Dr. Enrique Gomez is a physics professor at Western Carolina University, and has also served as the president of the Jackson Branch of the NAACP for several years now.
“The work of the NAACP historically and at the present time is to bring stories forward, so that they inform our choices, inform our policy and inform the stories we tell about each other about who we are as a nation,” said Gomez. “Ultimately, what we need to do is converge into a much more important story, a much more inclusive story that tells about all the different Americas that there are, and all the communities that make up this nation.”
Gomez admits the incident was an accident, with no one really at fault; however, what happened in the Tuckasegee River that cold December day is really only a symptom of a larger problem in society — then, and now.
“We want to tell a much more complicated story about the region,” he said. “You have convicts that essentially lost their lives. What Carden came and stressed in his research is that these were men that were imprisoned by petty offenses and they were brought here from their homes as cheap labor — essentially, as slave labor.”

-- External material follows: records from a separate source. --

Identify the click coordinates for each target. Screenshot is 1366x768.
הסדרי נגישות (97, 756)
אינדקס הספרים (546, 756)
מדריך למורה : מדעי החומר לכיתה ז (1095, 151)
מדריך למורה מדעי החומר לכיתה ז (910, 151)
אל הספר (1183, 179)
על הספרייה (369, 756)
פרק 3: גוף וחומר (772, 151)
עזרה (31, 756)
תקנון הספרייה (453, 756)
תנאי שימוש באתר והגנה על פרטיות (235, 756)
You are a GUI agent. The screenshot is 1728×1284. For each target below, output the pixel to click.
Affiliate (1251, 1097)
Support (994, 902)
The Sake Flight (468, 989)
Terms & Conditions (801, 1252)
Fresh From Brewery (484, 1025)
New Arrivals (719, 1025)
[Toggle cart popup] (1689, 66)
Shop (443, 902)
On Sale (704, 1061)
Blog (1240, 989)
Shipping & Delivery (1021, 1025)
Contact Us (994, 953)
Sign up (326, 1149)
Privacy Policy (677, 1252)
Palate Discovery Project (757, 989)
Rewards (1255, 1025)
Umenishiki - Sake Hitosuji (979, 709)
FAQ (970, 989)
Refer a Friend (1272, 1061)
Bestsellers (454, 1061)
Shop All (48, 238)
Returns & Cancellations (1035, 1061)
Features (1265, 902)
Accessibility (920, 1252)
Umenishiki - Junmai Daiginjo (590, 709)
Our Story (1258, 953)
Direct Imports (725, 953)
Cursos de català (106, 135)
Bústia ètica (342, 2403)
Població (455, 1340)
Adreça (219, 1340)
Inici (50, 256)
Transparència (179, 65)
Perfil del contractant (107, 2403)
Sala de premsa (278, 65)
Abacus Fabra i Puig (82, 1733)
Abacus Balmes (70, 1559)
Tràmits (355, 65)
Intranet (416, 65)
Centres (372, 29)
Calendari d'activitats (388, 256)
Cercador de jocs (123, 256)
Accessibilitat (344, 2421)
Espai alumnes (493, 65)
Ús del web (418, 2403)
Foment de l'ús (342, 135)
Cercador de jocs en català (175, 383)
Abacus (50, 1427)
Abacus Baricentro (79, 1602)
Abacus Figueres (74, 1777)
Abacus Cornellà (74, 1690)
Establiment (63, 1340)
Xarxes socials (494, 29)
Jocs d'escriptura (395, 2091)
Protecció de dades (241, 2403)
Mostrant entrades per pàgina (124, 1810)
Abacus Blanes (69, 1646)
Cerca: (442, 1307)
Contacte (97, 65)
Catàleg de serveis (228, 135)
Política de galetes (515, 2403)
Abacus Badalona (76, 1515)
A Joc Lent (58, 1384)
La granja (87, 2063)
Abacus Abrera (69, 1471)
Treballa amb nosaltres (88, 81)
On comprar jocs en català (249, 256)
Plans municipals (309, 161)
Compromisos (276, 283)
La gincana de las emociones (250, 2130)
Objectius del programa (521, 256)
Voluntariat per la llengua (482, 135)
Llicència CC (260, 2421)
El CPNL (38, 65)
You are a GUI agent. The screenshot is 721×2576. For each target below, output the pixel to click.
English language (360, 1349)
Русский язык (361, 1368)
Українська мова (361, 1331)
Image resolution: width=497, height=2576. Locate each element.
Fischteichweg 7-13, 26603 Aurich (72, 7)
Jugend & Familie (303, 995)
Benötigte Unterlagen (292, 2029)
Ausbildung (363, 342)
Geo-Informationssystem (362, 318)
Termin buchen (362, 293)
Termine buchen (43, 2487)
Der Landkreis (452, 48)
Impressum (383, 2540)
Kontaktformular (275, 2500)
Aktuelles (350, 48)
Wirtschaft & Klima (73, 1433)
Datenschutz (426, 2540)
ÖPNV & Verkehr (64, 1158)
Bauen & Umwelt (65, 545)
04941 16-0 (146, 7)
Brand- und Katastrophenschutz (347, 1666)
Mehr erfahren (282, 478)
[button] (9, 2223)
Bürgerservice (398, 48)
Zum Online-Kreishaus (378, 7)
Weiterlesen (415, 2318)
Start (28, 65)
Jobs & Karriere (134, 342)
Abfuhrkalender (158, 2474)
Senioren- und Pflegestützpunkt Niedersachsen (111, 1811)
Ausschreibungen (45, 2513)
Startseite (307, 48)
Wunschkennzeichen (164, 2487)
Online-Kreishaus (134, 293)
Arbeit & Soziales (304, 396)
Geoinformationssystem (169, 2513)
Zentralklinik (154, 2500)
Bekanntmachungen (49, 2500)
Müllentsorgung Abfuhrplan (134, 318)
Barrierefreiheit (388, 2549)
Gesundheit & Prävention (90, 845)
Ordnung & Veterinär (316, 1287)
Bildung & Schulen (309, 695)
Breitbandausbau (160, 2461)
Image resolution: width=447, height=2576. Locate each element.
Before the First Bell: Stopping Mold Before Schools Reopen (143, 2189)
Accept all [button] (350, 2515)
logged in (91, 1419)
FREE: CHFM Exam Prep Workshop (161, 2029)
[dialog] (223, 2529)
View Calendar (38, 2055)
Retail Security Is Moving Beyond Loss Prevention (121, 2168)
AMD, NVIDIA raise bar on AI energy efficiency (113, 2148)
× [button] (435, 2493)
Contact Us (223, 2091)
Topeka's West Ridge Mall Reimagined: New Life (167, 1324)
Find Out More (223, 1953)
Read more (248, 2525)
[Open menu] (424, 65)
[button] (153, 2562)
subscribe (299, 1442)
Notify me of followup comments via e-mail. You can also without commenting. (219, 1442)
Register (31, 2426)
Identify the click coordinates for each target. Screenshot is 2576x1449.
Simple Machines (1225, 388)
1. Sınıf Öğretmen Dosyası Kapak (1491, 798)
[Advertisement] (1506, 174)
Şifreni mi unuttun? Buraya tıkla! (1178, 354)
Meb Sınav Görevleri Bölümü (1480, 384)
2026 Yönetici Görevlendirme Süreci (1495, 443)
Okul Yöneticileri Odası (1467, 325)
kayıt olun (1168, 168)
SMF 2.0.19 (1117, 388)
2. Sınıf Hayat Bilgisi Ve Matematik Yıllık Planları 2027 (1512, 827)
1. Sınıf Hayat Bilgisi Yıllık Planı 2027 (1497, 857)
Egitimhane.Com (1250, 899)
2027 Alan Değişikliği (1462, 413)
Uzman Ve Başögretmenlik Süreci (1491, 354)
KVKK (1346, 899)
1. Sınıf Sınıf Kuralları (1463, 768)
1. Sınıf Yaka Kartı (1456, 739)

Like Carden, Cochran and Sparks, Gomez would like to see some recognition of the men beyond the stories circulated by tour guides or musicians like Buddy Melton.
“Certainly a memorial would be wonderful, but the thing about this is that memorials at the end should be conversations that help tell deeper stories about who we are as a people,” he said. “Something that will advance the conversation about how we should treat each other and everybody in our community from this point forward — knowing that we need to be mindful of each other, treat each other with respect, and with the dignity that corresponds to being an American citizen and a human being.”